Lady Anne coloured and looked down; but a smile dimpled round her mouth, and she was if possible more cordially confidential to Beatrice that evening than she had ever dared to be under the blighting influence of Miss Turton and Father Eustace. "By nature," she said, "my governess found me very ready for her Popish teaching. Everything that I had to learn, I wished, like any young Jesuit, to be told, and to see every difficulty removed by my teacher from my path. Miss Turton forbad me, under desperate penalties, to think of anything that she did not explain, and I was only too happy indolently to acquiesce in whatever she chose to say, repeating her opinions like a parrot, rather than have the trouble of forming my own. It is so easy, you know, to gaze at an image, to count a score of beads, to be present when a distant priest mutters unintelligible litanies, and to repeat the same form endlessly over and over again myself. My poor little cramped and stunted mind seemed to me me quite a giant of perfection, till I measured it beside yours; but now I can compare my own mutilated intellect to nothing but the Torso in Lord Elgin's marbles, with neither head, eyes, arms, nor legs, to act, or think, or see with. No faculty is cultivated in the Church of Rome but memory. We learn a creed

by rote, not to be understood, but merely to be recapitulated."
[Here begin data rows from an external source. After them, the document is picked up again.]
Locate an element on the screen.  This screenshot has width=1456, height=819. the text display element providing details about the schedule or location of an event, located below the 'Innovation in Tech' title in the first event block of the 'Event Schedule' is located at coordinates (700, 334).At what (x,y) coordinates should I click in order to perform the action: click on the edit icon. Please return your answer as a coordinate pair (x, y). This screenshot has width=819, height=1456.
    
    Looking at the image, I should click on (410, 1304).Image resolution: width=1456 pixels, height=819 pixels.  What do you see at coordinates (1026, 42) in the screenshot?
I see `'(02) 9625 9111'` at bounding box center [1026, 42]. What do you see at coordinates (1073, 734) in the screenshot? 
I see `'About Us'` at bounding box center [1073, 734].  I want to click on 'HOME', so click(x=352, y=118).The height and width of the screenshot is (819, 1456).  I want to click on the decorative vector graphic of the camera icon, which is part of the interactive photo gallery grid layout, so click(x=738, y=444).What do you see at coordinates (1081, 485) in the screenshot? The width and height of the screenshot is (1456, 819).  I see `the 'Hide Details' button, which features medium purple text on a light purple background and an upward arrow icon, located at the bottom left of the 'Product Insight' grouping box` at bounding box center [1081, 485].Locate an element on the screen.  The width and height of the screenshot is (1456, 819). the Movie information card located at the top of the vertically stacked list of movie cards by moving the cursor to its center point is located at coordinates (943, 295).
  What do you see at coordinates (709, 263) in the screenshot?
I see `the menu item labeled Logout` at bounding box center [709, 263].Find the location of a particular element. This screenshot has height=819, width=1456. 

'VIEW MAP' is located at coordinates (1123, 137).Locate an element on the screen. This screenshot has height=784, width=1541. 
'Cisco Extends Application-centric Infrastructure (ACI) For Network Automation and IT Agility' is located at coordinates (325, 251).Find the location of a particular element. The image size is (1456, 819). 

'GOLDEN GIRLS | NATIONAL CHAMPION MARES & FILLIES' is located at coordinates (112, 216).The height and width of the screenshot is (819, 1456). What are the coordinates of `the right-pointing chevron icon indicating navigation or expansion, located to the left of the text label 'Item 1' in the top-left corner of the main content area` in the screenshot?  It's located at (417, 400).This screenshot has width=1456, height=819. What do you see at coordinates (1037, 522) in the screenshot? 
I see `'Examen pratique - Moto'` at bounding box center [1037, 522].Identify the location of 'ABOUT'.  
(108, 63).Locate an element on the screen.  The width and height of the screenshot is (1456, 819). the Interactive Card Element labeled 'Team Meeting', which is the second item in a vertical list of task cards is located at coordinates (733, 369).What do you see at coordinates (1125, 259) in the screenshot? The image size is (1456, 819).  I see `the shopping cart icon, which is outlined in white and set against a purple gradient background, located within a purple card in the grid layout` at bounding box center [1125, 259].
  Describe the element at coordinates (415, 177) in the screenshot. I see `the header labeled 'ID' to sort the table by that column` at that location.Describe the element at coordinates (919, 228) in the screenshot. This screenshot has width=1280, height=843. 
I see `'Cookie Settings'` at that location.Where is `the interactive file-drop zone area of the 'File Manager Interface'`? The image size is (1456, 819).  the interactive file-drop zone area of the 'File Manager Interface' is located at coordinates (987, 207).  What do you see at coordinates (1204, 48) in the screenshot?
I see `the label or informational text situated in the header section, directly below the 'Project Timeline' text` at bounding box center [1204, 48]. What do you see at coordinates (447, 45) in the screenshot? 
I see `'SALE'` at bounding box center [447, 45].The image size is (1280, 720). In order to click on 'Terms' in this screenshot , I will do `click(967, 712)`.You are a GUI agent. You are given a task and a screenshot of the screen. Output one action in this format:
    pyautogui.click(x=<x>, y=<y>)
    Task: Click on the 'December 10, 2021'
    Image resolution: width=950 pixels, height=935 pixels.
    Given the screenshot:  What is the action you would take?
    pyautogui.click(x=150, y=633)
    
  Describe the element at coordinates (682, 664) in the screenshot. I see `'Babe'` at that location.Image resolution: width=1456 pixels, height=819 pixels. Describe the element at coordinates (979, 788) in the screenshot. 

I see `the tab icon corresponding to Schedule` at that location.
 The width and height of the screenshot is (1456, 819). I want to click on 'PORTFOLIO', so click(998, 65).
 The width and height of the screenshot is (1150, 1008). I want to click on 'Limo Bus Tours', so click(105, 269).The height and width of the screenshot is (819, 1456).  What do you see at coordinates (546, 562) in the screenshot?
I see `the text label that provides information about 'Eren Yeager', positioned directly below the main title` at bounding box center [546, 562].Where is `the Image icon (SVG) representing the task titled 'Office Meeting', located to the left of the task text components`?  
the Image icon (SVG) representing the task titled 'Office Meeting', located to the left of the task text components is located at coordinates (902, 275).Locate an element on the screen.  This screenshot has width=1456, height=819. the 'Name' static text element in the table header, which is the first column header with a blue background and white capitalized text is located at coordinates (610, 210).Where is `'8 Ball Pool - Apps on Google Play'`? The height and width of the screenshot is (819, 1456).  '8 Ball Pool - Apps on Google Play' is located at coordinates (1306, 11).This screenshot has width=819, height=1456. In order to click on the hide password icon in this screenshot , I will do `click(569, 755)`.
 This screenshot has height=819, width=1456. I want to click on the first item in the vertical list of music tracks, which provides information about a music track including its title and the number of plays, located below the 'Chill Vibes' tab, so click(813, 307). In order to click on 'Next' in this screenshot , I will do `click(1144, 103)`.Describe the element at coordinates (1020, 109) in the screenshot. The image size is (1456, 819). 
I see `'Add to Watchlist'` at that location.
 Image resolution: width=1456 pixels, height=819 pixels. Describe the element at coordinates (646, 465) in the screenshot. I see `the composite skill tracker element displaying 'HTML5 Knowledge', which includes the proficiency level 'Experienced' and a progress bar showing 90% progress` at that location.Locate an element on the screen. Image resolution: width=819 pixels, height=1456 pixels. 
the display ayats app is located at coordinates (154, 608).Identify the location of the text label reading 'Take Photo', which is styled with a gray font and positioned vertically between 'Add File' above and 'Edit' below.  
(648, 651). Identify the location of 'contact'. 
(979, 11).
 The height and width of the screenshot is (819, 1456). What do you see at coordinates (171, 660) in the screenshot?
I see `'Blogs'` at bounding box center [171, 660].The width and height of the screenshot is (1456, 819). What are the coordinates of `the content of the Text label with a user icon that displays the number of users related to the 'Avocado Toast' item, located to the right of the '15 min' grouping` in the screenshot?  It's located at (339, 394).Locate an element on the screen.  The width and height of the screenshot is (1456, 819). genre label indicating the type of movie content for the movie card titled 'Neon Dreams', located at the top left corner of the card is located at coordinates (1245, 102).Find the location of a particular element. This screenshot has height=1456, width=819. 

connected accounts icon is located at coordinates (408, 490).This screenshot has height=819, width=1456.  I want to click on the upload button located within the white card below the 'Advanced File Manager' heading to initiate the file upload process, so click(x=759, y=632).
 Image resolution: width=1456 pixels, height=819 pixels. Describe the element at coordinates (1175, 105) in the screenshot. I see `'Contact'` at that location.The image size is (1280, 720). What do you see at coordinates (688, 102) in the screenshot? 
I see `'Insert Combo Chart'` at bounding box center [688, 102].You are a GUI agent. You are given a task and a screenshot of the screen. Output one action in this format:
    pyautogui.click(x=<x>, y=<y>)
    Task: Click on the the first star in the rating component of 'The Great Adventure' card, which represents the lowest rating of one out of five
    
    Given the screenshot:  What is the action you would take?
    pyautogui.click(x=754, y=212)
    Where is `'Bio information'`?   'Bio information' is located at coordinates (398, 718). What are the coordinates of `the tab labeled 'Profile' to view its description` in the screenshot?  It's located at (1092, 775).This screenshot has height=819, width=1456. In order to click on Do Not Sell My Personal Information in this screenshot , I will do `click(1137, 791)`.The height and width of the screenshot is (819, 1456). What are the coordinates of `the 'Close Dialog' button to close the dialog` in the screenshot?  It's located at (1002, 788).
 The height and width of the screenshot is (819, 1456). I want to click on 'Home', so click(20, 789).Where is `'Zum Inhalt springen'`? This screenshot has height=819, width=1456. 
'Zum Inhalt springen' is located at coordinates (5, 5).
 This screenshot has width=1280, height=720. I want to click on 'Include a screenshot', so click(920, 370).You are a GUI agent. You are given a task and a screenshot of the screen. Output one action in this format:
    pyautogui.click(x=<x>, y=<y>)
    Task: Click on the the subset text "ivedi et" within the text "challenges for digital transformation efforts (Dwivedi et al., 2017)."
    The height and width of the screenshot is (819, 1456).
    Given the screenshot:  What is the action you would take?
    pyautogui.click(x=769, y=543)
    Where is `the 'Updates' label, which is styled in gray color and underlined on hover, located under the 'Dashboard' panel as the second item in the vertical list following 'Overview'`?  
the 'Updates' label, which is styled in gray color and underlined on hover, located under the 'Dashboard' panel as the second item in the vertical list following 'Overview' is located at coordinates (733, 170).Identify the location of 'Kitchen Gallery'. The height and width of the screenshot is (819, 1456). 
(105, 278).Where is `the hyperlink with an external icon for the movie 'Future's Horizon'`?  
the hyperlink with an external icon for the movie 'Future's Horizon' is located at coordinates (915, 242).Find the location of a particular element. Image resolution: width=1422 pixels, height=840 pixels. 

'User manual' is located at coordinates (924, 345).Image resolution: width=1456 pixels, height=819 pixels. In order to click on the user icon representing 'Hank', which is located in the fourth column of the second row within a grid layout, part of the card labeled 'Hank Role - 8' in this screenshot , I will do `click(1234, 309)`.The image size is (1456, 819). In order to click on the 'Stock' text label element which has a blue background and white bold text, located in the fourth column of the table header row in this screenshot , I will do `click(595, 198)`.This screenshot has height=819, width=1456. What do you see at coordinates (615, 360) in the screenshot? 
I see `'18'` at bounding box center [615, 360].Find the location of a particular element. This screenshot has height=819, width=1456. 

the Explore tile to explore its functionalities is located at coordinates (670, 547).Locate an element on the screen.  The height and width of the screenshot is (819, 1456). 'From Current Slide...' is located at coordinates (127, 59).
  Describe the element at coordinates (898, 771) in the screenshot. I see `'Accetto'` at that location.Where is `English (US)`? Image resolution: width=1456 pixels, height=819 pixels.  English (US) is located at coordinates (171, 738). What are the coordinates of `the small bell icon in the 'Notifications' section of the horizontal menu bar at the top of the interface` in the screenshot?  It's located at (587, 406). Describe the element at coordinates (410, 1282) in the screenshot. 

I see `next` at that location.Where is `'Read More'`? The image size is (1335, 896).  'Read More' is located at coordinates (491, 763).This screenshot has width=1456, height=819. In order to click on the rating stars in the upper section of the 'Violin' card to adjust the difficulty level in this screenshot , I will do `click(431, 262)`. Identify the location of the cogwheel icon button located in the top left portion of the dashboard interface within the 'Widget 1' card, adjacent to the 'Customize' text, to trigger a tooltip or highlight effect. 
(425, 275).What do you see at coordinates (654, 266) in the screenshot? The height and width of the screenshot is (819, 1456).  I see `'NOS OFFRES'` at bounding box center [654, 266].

It was not long before Lady Anne saw a specimen of those rather uncommon views of duty entertained by the Jesuit sisterhood. She was on the point of retiring to bed in her little solitary cell, and felt her position an interesting rehearsal of convent life, when, to her surprise, Mrs. Lorraine, Lady Abbess of St. Ignatia, entered with cautious step, as if afraid of being overheard, and told her that the community felt most grateful for her present visit, and the more so, as she had brought Miss Farinelli, whom it was of the greatest consequence that they should detain, whether willingly or not, within their walls for a fortnight. "Indeed so urgent is the case, that, truth to say, I have no choice, nor can I give you any. Stay she must."

"Impossible! quite impossible! I had difficulty enough in bringing her here for one night," exclaimed Lady Anne, almost breathless with consternation. 66 My honour is pledged that she shall be with Lady Edith to-morrow. You make me feel quite all-over-ish with fright."

"No matter! You act under my authority, therefore the responsibility is mine. The order to detain Miss Farinelli comes from our bishop, who cannot do wrong. I have let Lady Edith know that she need not expect her protegée for some time. She believes that Miss Farinelli has set out suddenly for Spain in search of her unknown relatives, and indeed, if she prove refractory, that must be her ultimate destination."